Re: [PATCH v8 0/4] Introduce mseal

Jeff Xu <jeffxu@xxxxxxxxxxxx> · Wed, 31 Jan 2024 17:27:11 -0800

On Wed, Jan 31, 2024 at 11:34 AM Liam R. Howlett
<Liam.Howlett@xxxxxxxxxx> wrote:
>
> Please add me to the Cc list of these patches.
Ok.
>
> * jeffxu@xxxxxxxxxxxx <jeffxu@xxxxxxxxxxxx> [240131 12:50]:
> > From: Jeff Xu <jeffxu@xxxxxxxxxxxx>
> >
> > This patchset proposes a new mseal() syscall for the Linux kernel.
> >
> > In a nutshell, mseal() protects the VMAs of a given virtual memory
> > range against modifications, such as changes to their permission bits.
> >
> > Modern CPUs support memory permissions, such as the read/write (RW)
> > and no-execute (NX) bits. Linux has supported NX since the release of
> > kernel version 2.6.8 in August 2004 [1]. The memory permission feature
> > improves the security stance on memory corruption bugs, as an attacker
> > cannot simply write to arbitrary memory and point the code to it. The
> > memory must be marked with the X bit, or else an exception will occur.
> > Internally, the kernel maintains the memory permissions in a data
> > structure called VMA (vm_area_struct). mseal() additionally protects
> > the VMA itself is against modifications of the selected seal type.
>
> ... The v8 cut Jonathan's email discussion [1] off and
> instead of
> replying there, I'm going to add my question here.
>
> The best plan to ensure it is a general safety measure for all of linux
> is to work with the community before it lands upstream.  It's much
> harder to change functionality provided to users after it is upstream.
> I'm happy to hear google is super excited about sharing this, but so
> far, the community isn't as excited.
>
> It seems Theo has a lot of experience trying to add a feature very close
> to what you are doing and has real data on how this went [2].  Can we
> see if there is a solution that is, at least, different enough from what
> he tried to do for a shot of success?  Do we have anyone in the
> toolchain groups that sees this working well?  If this means Stephen
> needs to do something, can we get that to happen please?
>
For Theo's input from OpenBSD's perspective;
IIUC: as today, the mseal-Linux and mimmutable-OpenBSD has the same
scope on what operations to seal, e.g. considering the progress made
on both sides since the beginning of the RFC:
- mseal(Linux): dropped "multiple-bit" approach.
- mimmutable(OpenBSD): Dropped "downgradable"; Added madvise(DONOTNEED).

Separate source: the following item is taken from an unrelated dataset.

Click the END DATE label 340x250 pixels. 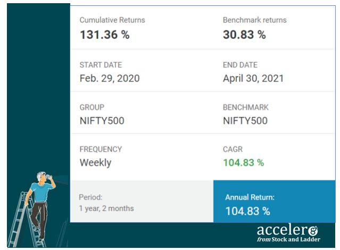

The difference is in mmap(), i.e.
- mseal(Linux): support of PROT_SEAL in mmap().
- mseal(Linux): use of MAP_SEALABLE in mmap().

I considered Theo's inputs from OpenBSD's perspective regarding the
difference, and I wasn't convinced that Linux should remove these. In
my view, those are two different kernels code, and the difference in
Linux is not added without reasons (for MAP_SEALABLE, there is a note
in the documentation section with details).

I would love to hear more from Linux developers on this.

> I mean, you specifically state that this is a 'very specific
> requirement' in your cover letter.  Does this mean even other browsers
> have no use for it?
>
No, I don’t mean “other browsers have no use for it”.

About specific requirements from Chrome, that refers to "The lifetime
of those mappings are not tied to the lifetime of the process, which
is not the case of libc" as in the cover letter. This addition to the
cover letter was made in V3, thus, it might be beneficial to provide
additional context to help answer the question.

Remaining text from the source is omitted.